**Item position entries:**
[start]

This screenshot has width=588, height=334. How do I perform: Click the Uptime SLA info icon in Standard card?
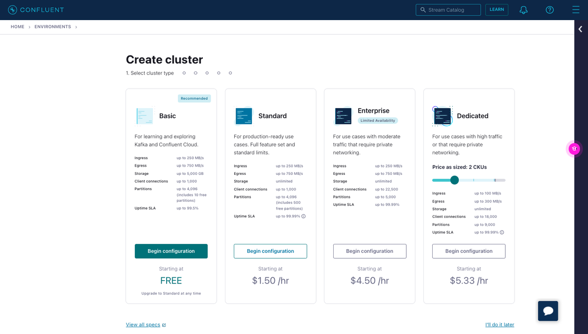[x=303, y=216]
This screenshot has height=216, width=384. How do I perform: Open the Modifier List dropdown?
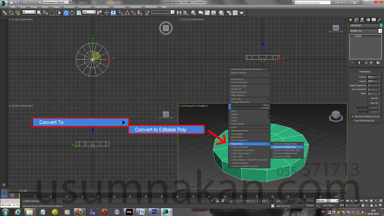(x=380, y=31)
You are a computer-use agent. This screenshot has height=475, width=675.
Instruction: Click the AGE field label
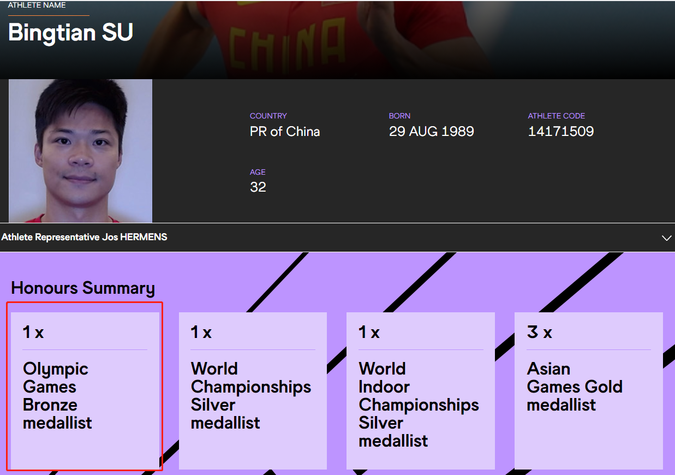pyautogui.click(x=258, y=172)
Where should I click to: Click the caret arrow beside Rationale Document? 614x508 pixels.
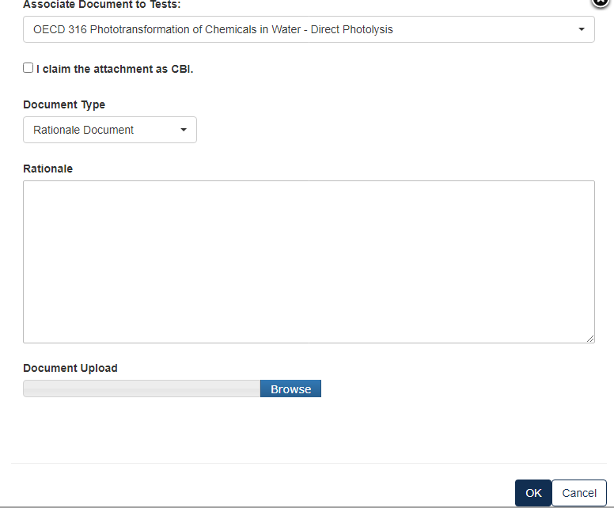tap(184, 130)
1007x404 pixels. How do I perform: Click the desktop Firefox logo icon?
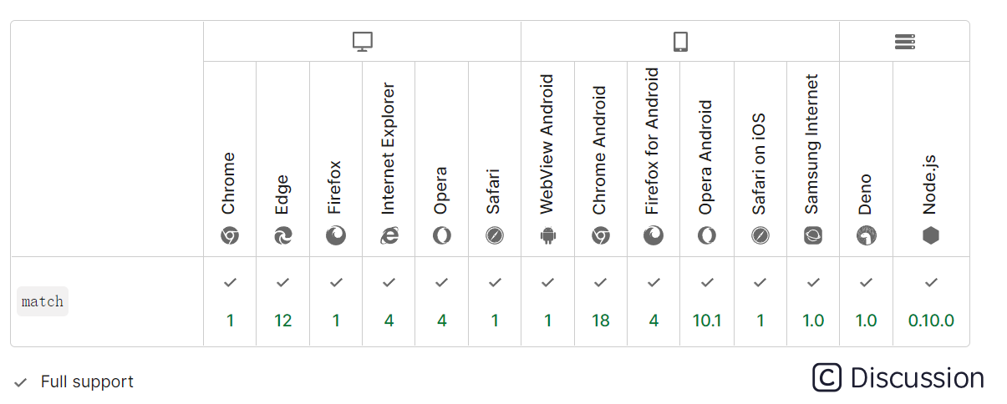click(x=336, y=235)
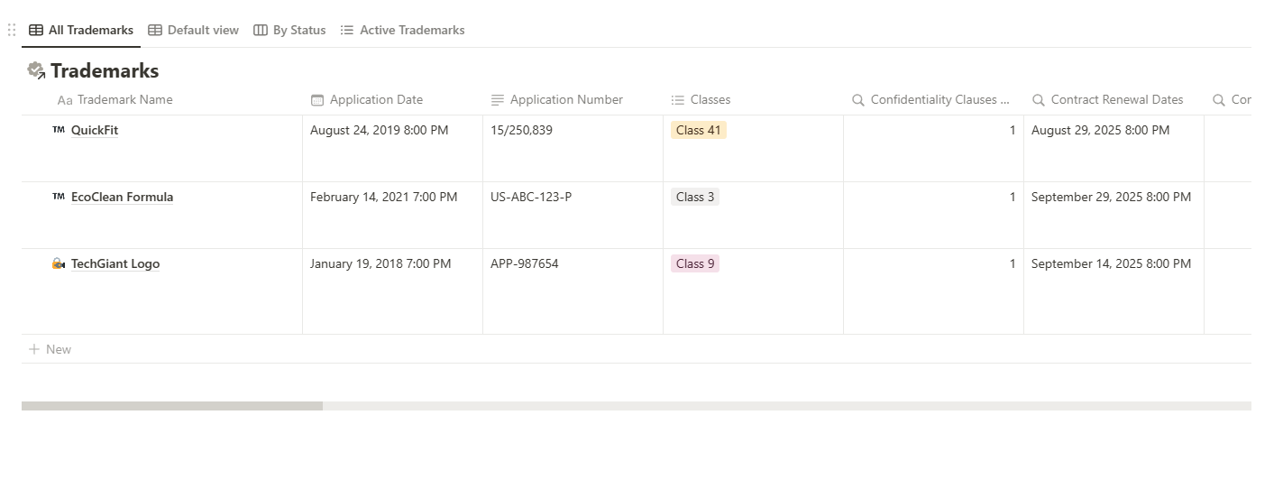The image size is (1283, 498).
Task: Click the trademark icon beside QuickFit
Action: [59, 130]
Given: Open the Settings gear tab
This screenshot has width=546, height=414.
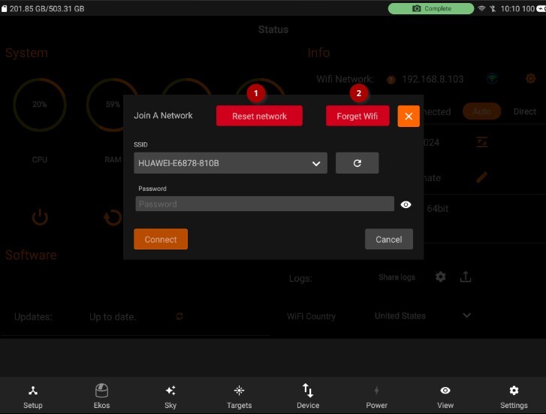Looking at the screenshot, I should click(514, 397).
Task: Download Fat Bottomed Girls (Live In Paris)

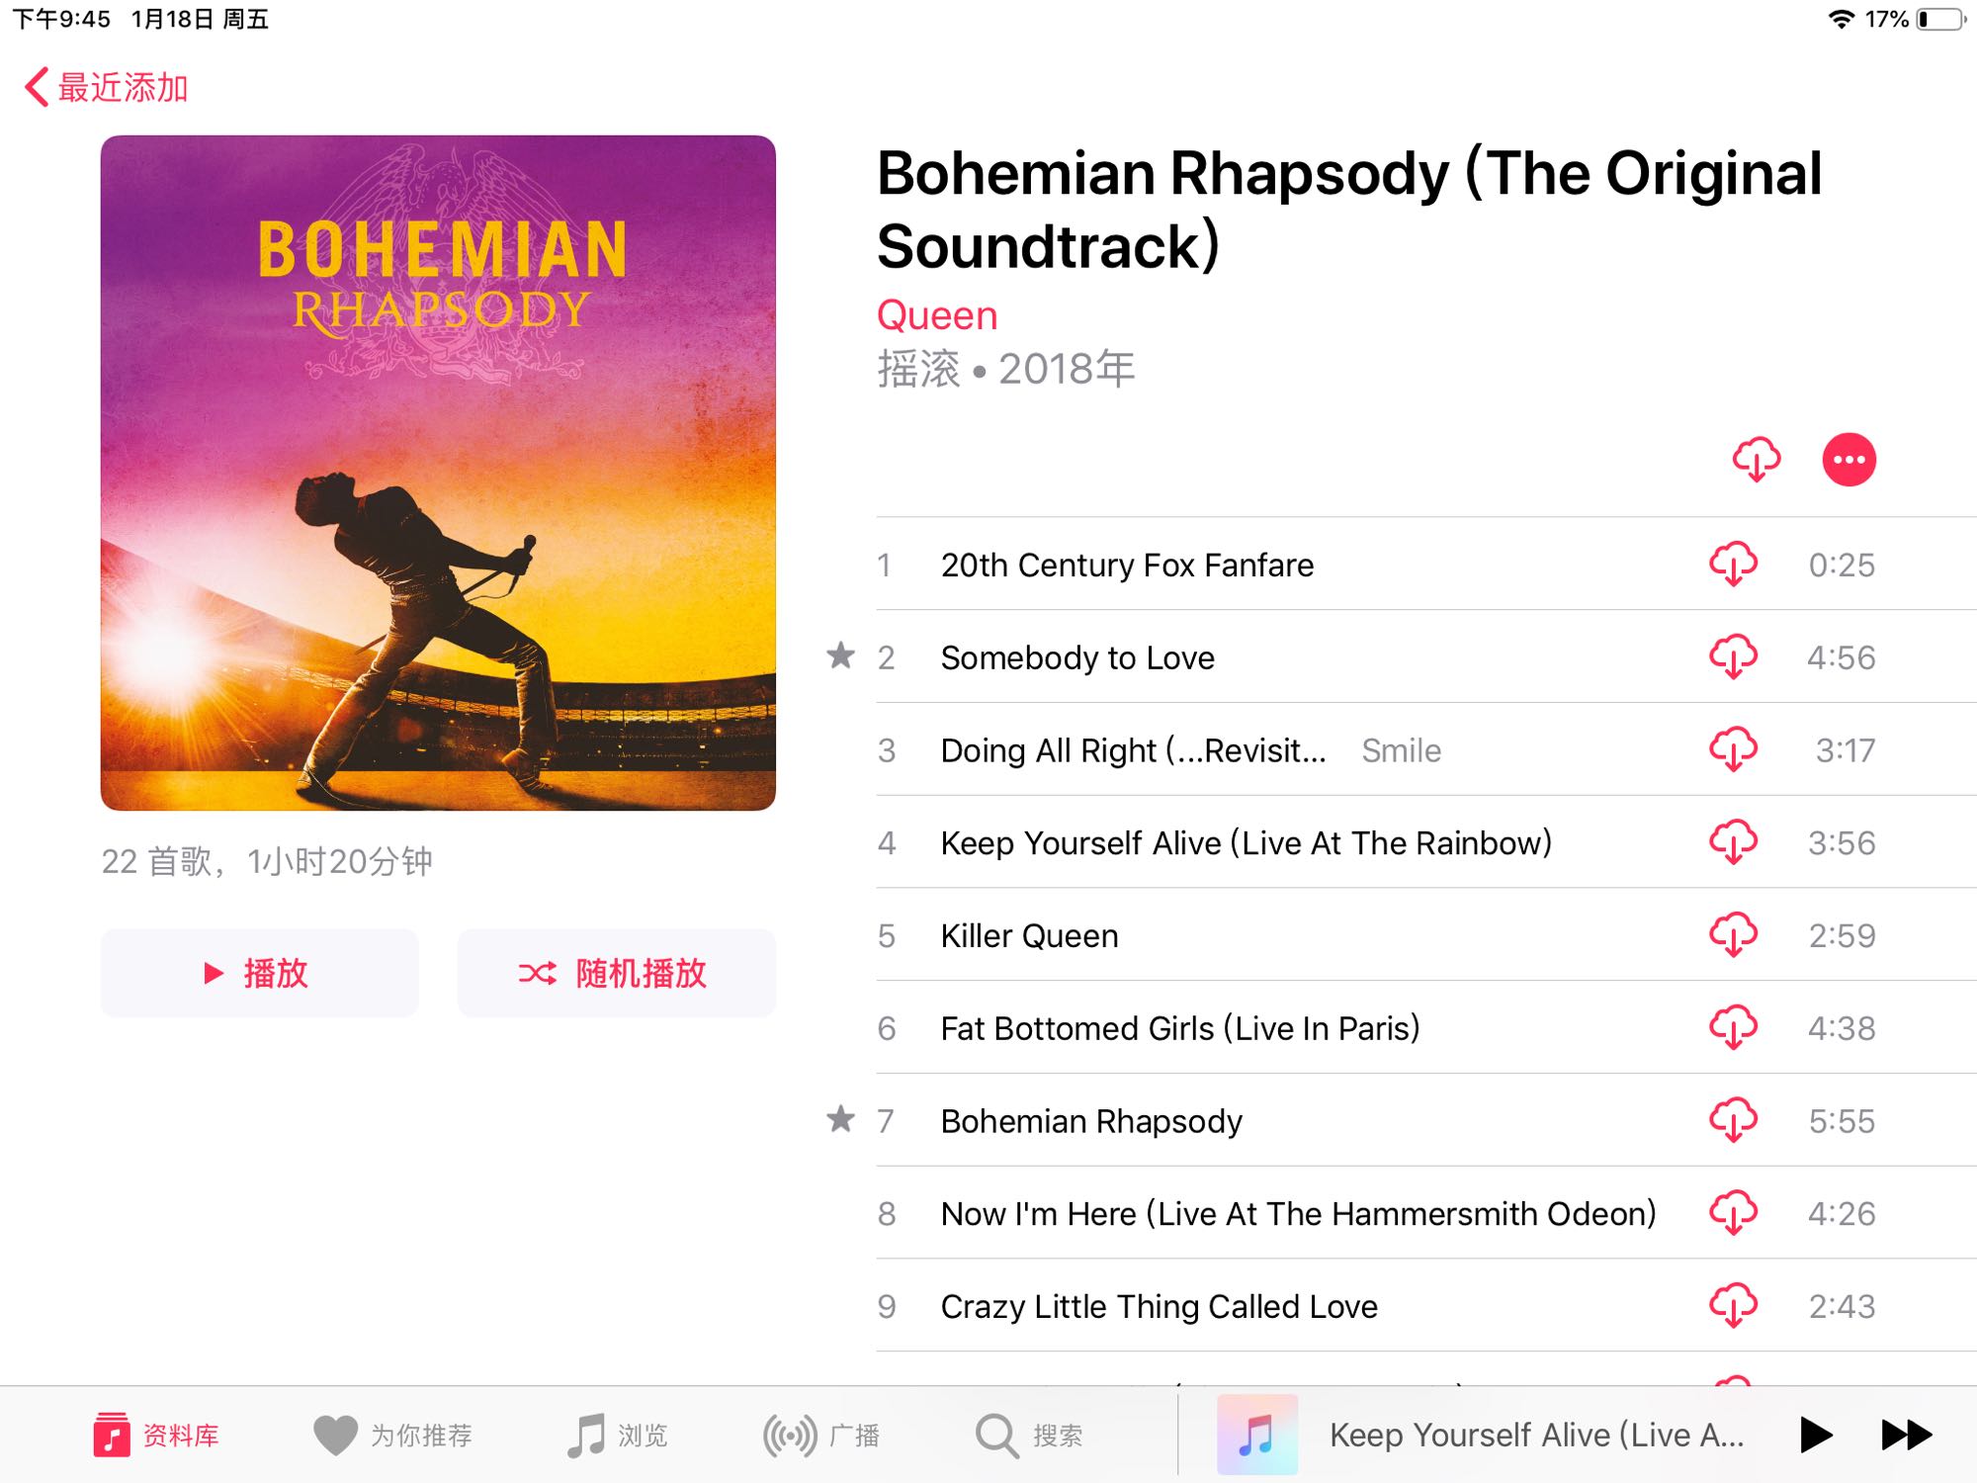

[end]

Quote verbatim every line from the one containing "1007x404 pixels. How" through the end of the records. Leave the pictures out of your answer.

1007x404 pixels. How do I perform: Click the desktop Firefox logo icon?
click(x=336, y=235)
The image size is (1283, 498).
Task: Click the trademark icon beside QuickFit
Action: [59, 130]
Given: Open the Settings gear tab
This screenshot has width=546, height=414.
Looking at the screenshot, I should click(514, 397).
Task: Download Fat Bottomed Girls (Live In Paris)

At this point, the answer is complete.